If you were expecting the third redistricting case the U.S. Supreme Court decided this term to be a blockbuster … you will be disappointed.

Ignoring the merits of tSupreme Court; photo credit Associated Press in the Washington Posthe case, the Supreme Court held unanimously in Wittman v. Personhuballah that three members of Congress from Virginia lacked “standing” to intervene in a lawsuit alleging that Virginia’s redistricting plan resulted in an unconstitutional racial gerrymander.

One legislator ultimately told the court he would not be affected by its decision and the other two legislators failed to identify evidence indicating rejecting Virginia’s plan would harm them.

A redistricting plan amounts to an unconstitutional racial gerrymander in violation of the Constitution’s Equal Protection Clause if the legislature’s predominant consideration in drawing electoral boundaries was race and the plan fails strict scrutiny (it isn’t narrowly tailored to advance a compelling state interest).

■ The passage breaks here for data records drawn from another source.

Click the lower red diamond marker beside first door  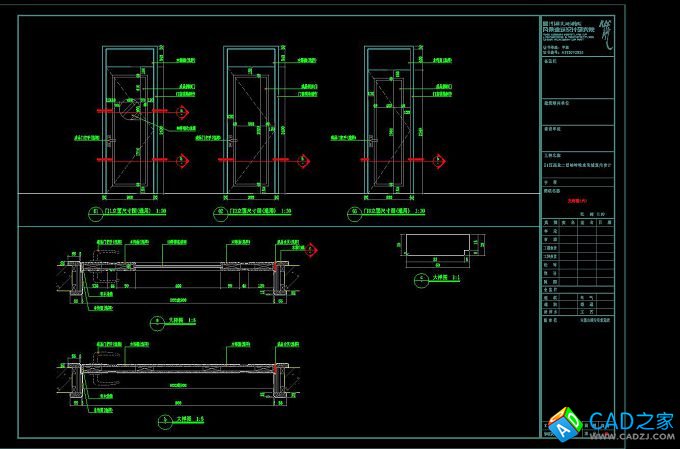(x=182, y=160)
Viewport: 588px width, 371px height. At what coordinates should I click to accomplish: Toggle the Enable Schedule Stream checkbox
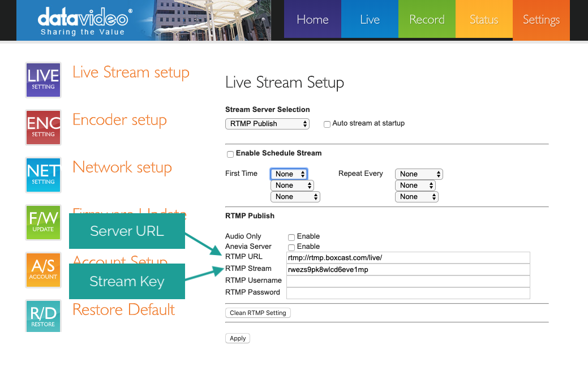(x=230, y=154)
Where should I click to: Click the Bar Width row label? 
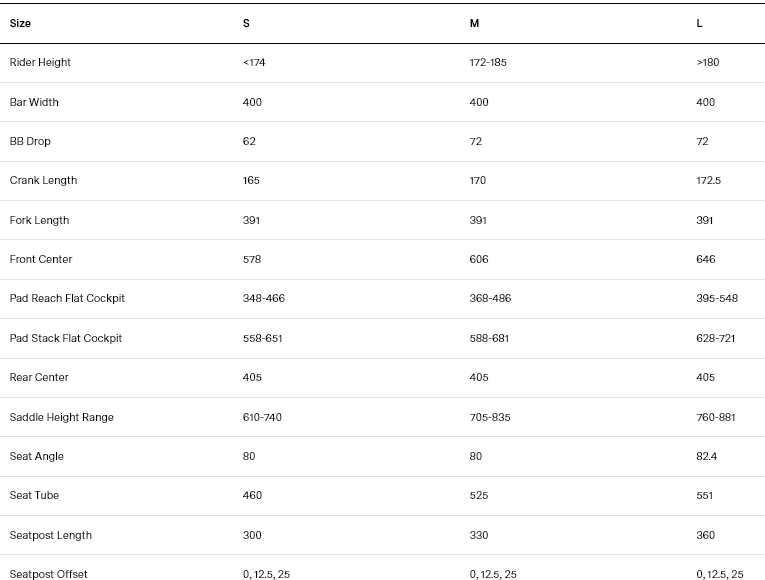34,102
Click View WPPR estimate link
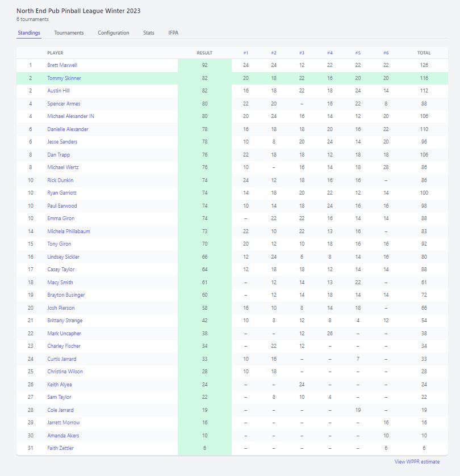Image resolution: width=460 pixels, height=476 pixels. [x=417, y=462]
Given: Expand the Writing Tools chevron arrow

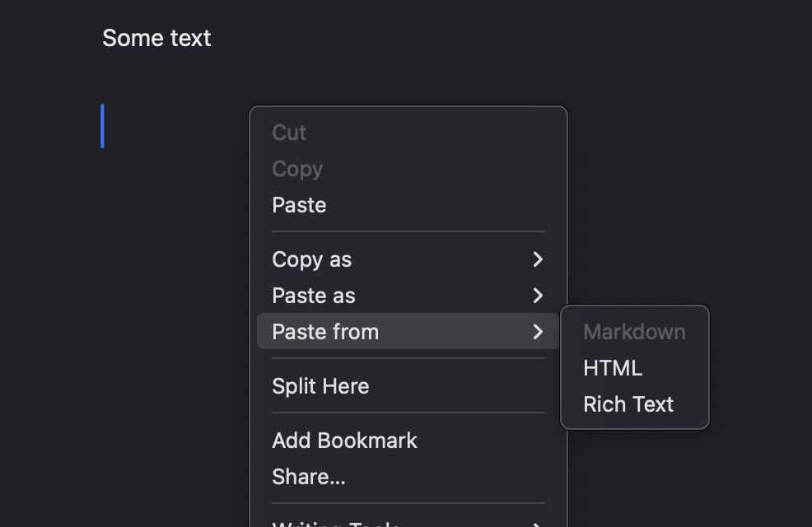Looking at the screenshot, I should point(538,523).
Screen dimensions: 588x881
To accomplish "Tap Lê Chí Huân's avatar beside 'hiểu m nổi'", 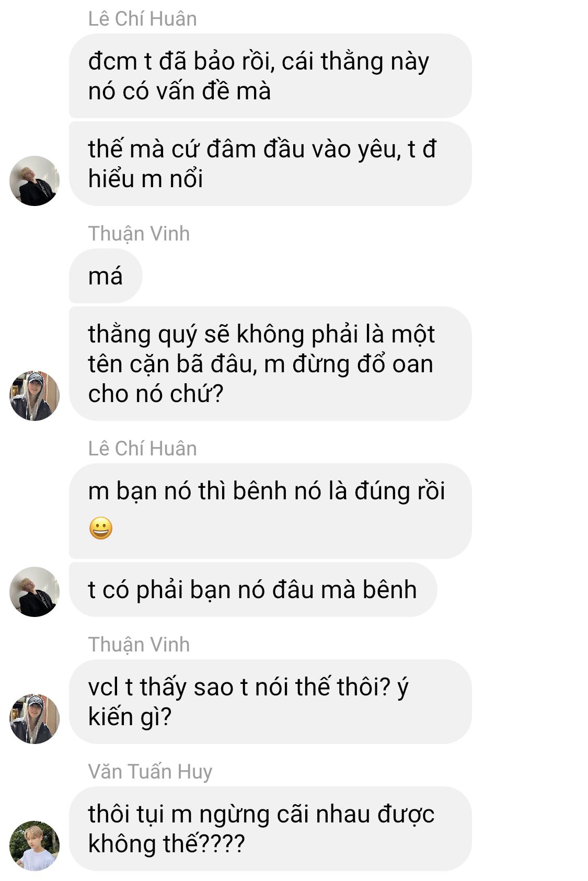I will 34,181.
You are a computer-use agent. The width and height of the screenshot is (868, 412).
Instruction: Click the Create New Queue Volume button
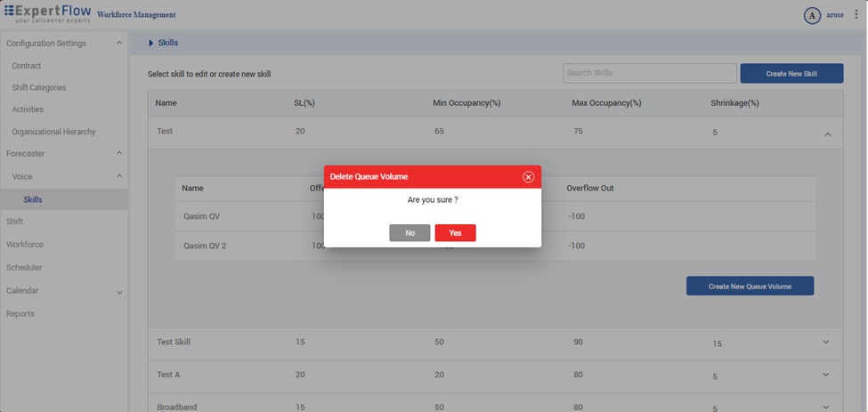click(x=750, y=287)
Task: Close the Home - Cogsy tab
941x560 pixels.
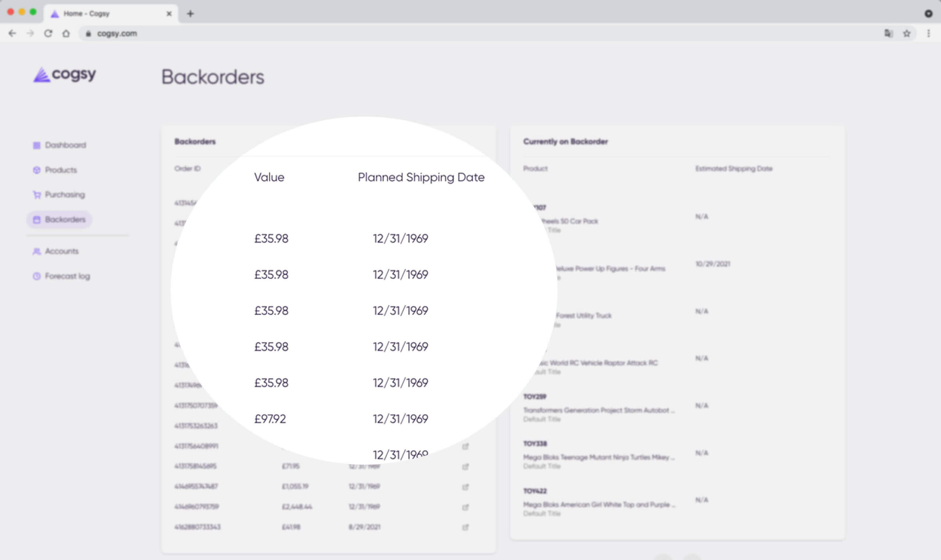Action: 169,14
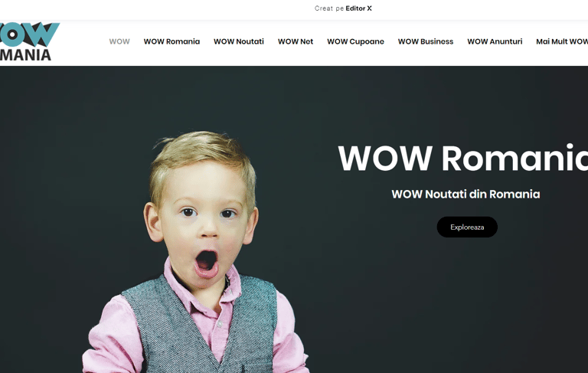Click the Exploreaza button
Viewport: 588px width, 373px height.
coord(467,227)
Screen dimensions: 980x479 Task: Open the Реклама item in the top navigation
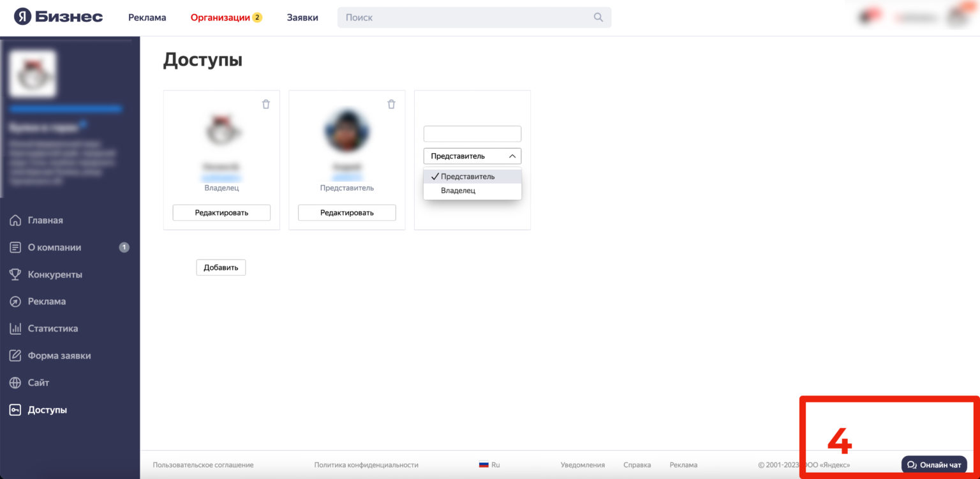click(147, 17)
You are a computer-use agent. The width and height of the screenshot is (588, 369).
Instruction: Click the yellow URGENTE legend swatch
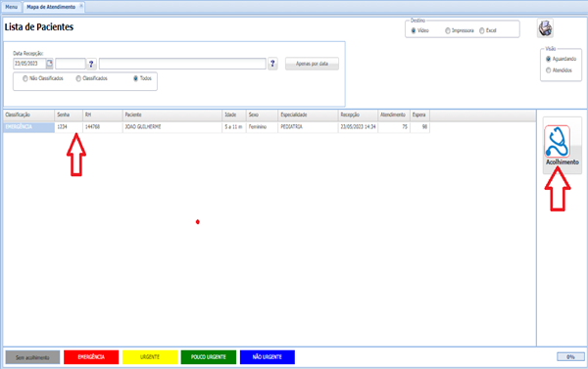coord(150,357)

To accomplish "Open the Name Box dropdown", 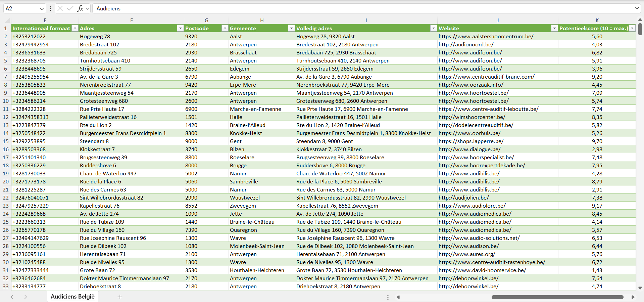I will (x=42, y=9).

When the Virginia legislature redrew congressional voting districts following the 2010 census, it increased the number of minority voters in District 3, its only majority-minority district. A federal district court twice concluded that Virginia’s plan amounted to an unconstitutional gerrymander.

Neither time did Virginia appeal but members of Congress intervened claiming that rejecting Virginia’s redistricting plan harmed their re-election prospects.

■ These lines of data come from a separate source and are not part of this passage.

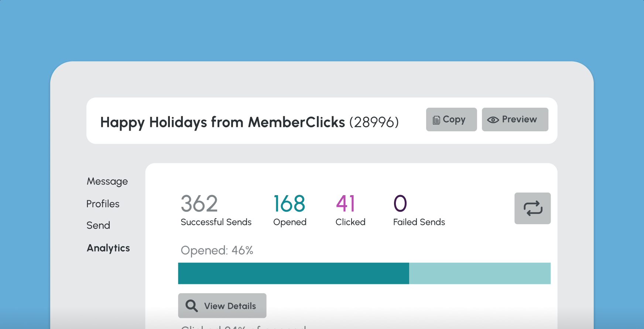Viewport: 644px width, 329px height.
Task: Click the Happy Holidays from MemberClicks title
Action: 222,122
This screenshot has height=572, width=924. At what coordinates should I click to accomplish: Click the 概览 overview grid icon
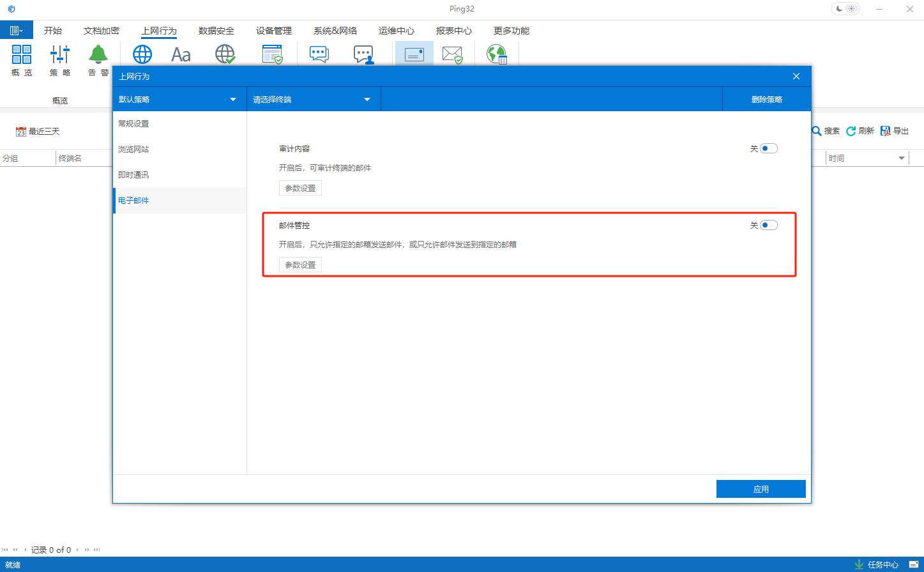(22, 55)
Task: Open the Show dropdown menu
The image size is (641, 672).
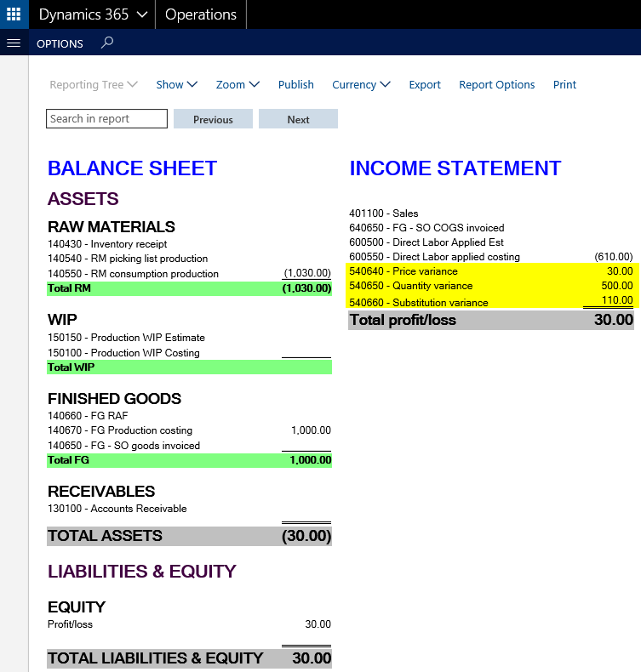Action: pos(176,84)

Courts only decide cases where the party (or intervenor) has been “injured in fact” and therefore has “standing.”

The court, in an opinion written by Justice Stephen Breyer, concluded that none of the three intervenors in this case have standing. Representative J. Randy Forbes (R) told the court in a letter after oral argument that he, practically speaking, would not be affected by the court’s decision as he would continue to run in District 2 rather than District 4, where he is currently serving, regardless.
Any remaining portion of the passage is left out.